(Items from a data source)
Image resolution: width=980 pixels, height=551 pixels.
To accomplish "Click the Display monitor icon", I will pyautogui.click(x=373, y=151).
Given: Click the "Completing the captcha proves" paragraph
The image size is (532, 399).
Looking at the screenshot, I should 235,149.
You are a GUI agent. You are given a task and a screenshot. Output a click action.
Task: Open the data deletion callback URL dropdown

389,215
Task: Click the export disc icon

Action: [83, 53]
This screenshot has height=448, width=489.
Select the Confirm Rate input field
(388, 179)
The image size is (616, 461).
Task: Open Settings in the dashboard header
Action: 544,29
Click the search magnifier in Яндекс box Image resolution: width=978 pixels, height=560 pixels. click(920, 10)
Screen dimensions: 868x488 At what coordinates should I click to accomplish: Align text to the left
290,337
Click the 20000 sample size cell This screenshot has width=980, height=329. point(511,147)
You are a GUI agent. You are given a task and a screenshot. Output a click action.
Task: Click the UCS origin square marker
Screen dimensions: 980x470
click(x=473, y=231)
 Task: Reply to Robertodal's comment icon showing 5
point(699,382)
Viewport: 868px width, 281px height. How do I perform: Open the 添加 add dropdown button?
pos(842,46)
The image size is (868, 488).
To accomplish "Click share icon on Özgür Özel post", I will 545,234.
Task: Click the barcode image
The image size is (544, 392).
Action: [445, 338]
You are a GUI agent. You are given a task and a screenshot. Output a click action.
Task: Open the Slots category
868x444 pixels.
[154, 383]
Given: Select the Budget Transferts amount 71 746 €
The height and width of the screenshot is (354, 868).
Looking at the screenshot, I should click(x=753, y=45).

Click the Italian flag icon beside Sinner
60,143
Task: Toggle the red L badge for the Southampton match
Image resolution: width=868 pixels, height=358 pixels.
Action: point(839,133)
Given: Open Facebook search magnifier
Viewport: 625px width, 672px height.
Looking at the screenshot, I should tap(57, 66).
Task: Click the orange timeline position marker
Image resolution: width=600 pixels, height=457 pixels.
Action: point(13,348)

# Task description:
Set down, exactly and in full, the lines from the one containing "Image resolution: width=600" through the end of the entries; no other line belongs.

# Completed exercise:
Image resolution: width=600 pixels, height=457 pixels.
Action: point(13,348)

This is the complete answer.